Now Vipassana, as I showed it to you last week, is similar to that in looking for the most prominent body sensation. Most of the time a body sensation is pretty clearly different than imagination or thinking about something, but it’s often not quite as solidly different as the breath is. As you say, it’s unpredictable. So you’re not being anchored in the present quite as thoroughly as you are with the breath. That’s why some variations of Vipassana will tell you to keep part of your attention on the breath even while you follow some other aspect of body sensation, to again just give you a little anchoring presence.
The breath is always now. The breath is always here. Eventually, of course, you’ll want to be able to follow your thoughts with clarity and equanimity, and that is much tougher than something solid like a body sensation, because a thought could be a thought about a thought about a thought about a thought about a thought. 😉
(Laughter)
You get lost in a hall of mirrors and you just end up doing ordinary daydreaming. That’s a good observation.
Any particular difficulties people have been having?
Student: Well, a couple of things actually. First, it’s really difficult in the beginning for me. The only thing I can liken it to is a contraction, like my muscles when I contract them. All my mental muscles want to contract and start to cognate and jump on the train of thoughts. That’s my initial response.
I’m even convinced my heart rate goes up and stuff. It’s kind of reactionary, like “What are you trying to do to me right now?”
(Laughter)
And then after, the psychology is that I’m relaxed. My heart has gone down. So there’s this initial contraction and then there’s a relaxed state.
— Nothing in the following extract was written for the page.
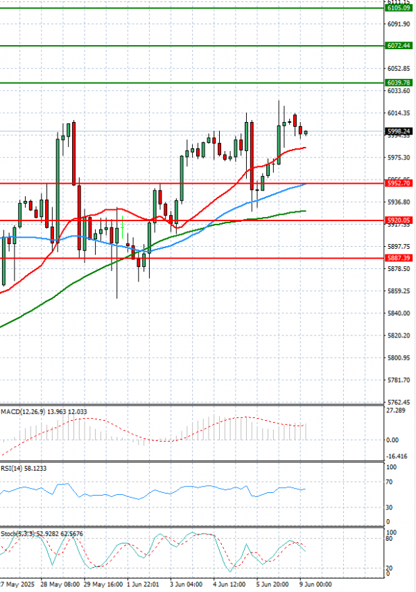
Task: Click the current price tag 5998.24
Action: 398,131
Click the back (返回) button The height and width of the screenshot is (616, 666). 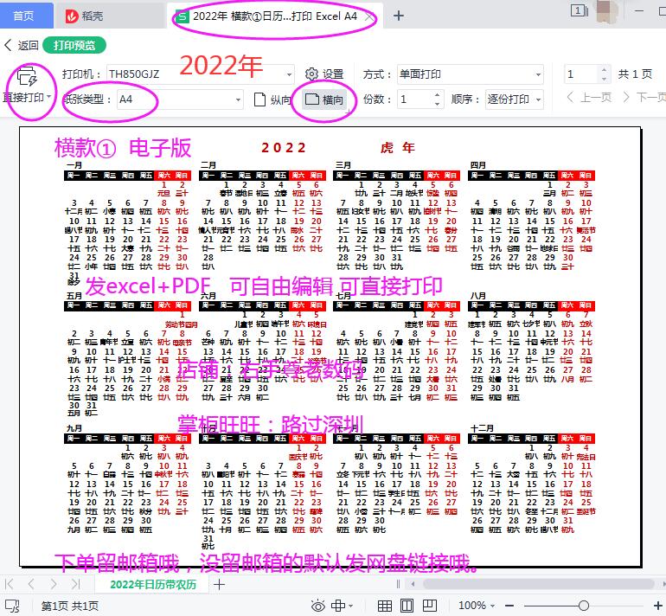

CTT: Right. Before we leave the body reaction, I want to say something to that. Any of you ever find that as you go to sleep at night, sometimes as you’re falling asleep you kind of twitch? Now why would you twitch? I mean obviously there’s some tension there, right? How long has that tension been there?
My experience is that we build up, literally build up muscle tensions of one sort or another during the day. And we can hold them for hours or all day long. We don’t know it, but by the end of the day we’re walking around really stiff and tense because we never take time to relax those accumulated tensions. Now the body doesn’t like that. You know bodies prefer to relax. But we get so used to being tense, and our minds are so distracted with the distractions we put in them, thoughts and stuff, that we don’t notice how tense we are.
When you start to do meditation and you bring your attention back to the body, you begin to notice things like that. And so, most of the time, you’ll probably notice that even though you may not be making a deliberate effort to relax, just the fact that you’re paying open-minded attention to your body sensations, relaxation just happens.
You know, it’s very hard to hold a useless muscle tension if you’re aware that you’re doing it. It’s easy to do it if you’re distracted. So that’s one of the reasons you feel relaxed toward the end of things.